_Instructions to follow_.
Copy the material below exactly, but only from the line with "[Instagram] (1308, 303)" onward, the final line included.
--
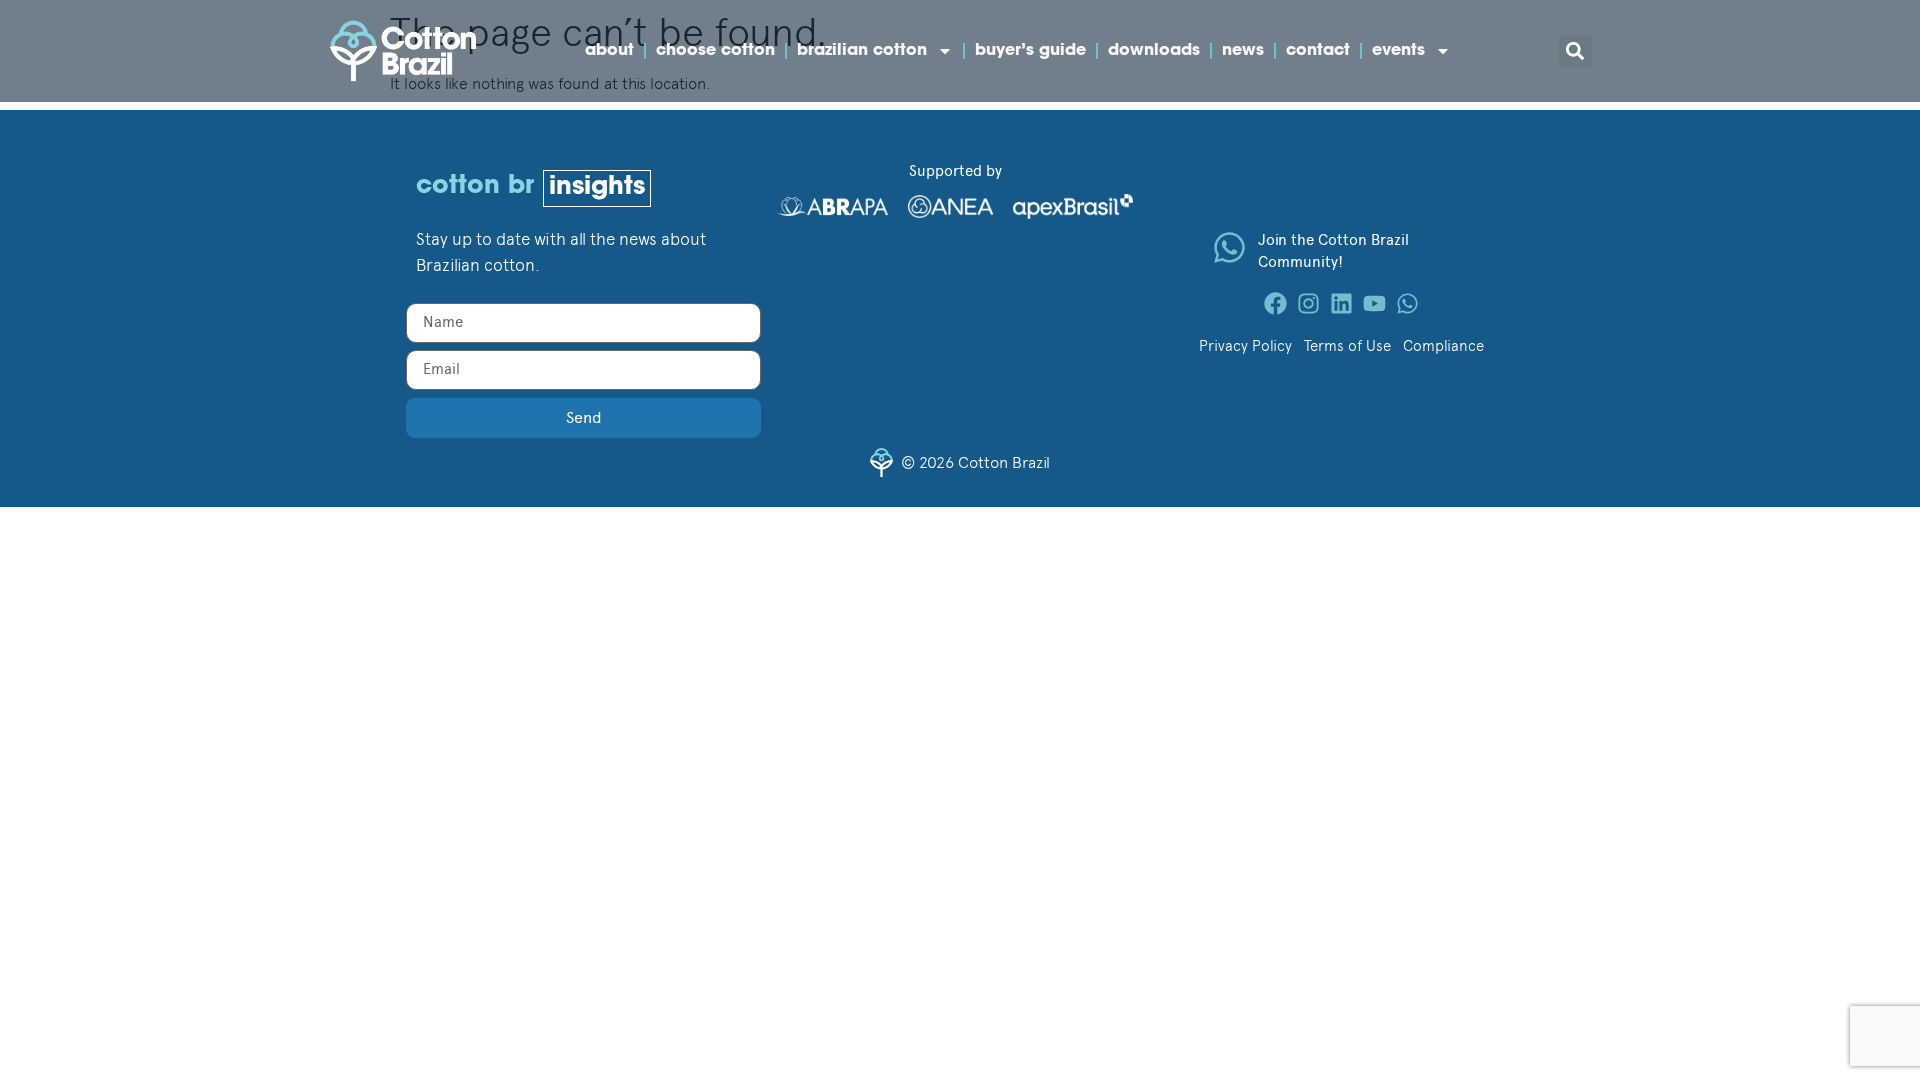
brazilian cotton (862, 51)
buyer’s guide (1030, 51)
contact (1318, 51)
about (609, 51)
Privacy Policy (1245, 346)
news (1243, 51)
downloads (1154, 51)
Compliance (1443, 346)
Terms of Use (1347, 346)
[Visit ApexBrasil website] (1073, 204)
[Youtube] (1374, 303)
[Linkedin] (1341, 303)
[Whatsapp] (1407, 303)
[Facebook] (1275, 303)
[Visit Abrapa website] (832, 203)
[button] (1575, 51)
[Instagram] (1308, 303)
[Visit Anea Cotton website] (950, 204)
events (1398, 51)
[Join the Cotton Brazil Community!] (1229, 247)
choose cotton (715, 51)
--
_Response to the exercise_.
[Instagram] (1308, 303)
[Visit Anea Cotton website] (950, 204)
events (1398, 51)
[Join the Cotton Brazil Community!] (1229, 247)
choose cotton (715, 51)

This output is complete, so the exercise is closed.